Carlos Esteban-gaceta.es
El 93% de la producción de soja de Estados Unidos procede de semillas genéticamente alteradas. Monsanto, gigante empresarial de este negocio, cobra la patente durante generaciones a quien usa una sola vez su semilla. ¿Esclavitud agrícola? ¿Cruel monopolio? Juzguen ustedes mismos.
Uno esperaría que una manifestación planetaria en 38 países y 428 ciudades de todo el planeta, como la que tomó las calles el pasado 24 de mayo contra la multinacional alimentaria americana Monsanto, coparía portadas y abriría telediario en todas partes. Sin embargo no solo no fue así sino que había que tener un especial interés en el asunto para encontrar información fiable en los medios convencionales. Esa curiosa ausencia es ya un punto para los detractores de la multinacional.

# LISTA DE TAREAS
1) Edita el fragmento del texto sobre Monsanto que va desde "Carlos Esteban-gaceta.es" hasta "Juzguen ustedes mismos.", ambos incluidos, sustituyendo "soja" por "maíz".
2) Enumera todos los números escritos con cifras que aparecen en el texto sobre Monsanto.

# MATERIAL
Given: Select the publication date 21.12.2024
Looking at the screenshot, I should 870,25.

# RESULTADOS POR TAREA
1)
Carlos Esteban-gaceta.es
El 93% de la producción de maíz de Estados Unidos procede de semillas genéticamente alteradas. Monsanto, gigante empresarial de este negocio, cobra la patente durante generaciones a quien usa una sola vez su semilla. ¿Esclavitud agrícola? ¿Cruel monopolio? Juzguen ustedes mismos.

2) 93, 38, 428, 24